▶ [EXERCISE REQUIREMENTS]: Lay out the lines of the items as a numbered list, from the line containing "What do you see at coordinates (1226, 275)" through the end of the items, leaving out blank lines.

[Dataset entries]
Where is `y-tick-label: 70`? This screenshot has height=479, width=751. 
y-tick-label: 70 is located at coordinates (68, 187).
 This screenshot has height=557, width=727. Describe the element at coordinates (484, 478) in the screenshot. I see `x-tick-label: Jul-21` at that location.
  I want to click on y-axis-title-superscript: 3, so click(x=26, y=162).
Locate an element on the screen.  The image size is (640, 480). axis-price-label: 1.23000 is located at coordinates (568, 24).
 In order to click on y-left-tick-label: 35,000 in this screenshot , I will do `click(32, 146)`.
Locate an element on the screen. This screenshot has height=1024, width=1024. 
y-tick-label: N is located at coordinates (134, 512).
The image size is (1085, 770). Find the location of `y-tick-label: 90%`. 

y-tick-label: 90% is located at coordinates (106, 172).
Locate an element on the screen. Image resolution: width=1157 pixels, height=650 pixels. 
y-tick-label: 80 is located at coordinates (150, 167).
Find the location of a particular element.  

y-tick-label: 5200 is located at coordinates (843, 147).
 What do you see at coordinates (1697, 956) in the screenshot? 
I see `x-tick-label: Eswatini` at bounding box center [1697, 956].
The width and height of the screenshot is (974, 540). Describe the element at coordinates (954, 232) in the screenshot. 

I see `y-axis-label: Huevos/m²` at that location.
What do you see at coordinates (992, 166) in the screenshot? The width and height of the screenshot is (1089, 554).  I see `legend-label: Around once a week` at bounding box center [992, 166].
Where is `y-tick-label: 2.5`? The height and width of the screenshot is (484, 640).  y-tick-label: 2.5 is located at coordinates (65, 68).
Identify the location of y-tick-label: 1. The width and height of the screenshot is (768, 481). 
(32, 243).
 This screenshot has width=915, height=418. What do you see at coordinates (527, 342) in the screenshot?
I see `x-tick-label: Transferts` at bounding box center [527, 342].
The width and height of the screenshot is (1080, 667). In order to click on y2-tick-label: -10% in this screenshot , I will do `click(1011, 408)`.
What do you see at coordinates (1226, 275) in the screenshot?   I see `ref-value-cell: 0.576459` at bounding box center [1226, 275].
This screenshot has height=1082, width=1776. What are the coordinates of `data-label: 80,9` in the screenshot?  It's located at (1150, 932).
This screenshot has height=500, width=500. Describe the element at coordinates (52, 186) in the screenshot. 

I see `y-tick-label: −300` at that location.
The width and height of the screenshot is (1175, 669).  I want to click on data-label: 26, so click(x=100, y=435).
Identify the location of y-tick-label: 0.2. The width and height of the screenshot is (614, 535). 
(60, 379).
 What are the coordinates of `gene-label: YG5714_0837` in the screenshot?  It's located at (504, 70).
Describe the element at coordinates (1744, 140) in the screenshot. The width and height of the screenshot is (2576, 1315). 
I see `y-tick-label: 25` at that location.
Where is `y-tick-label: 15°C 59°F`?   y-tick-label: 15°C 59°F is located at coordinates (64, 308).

▶ [RESPONSE TO THE EXERCISE]:
1. What do you see at coordinates (1226, 275) in the screenshot?   I see `ref-value-cell: 0.576459` at bounding box center [1226, 275].
2. This screenshot has height=1082, width=1776. What are the coordinates of `data-label: 80,9` in the screenshot?  It's located at (1150, 932).
3. This screenshot has height=500, width=500. Describe the element at coordinates (52, 186) in the screenshot. 
4. I see `y-tick-label: −300` at that location.
5. The width and height of the screenshot is (1175, 669).  I want to click on data-label: 26, so click(x=100, y=435).
6. Identify the location of y-tick-label: 0.2. The width and height of the screenshot is (614, 535). 
7. (60, 379).
8.  What are the coordinates of `gene-label: YG5714_0837` in the screenshot?  It's located at (504, 70).
9. Describe the element at coordinates (1744, 140) in the screenshot. The width and height of the screenshot is (2576, 1315). 
10. I see `y-tick-label: 25` at that location.
11. Where is `y-tick-label: 15°C 59°F`?   y-tick-label: 15°C 59°F is located at coordinates (64, 308).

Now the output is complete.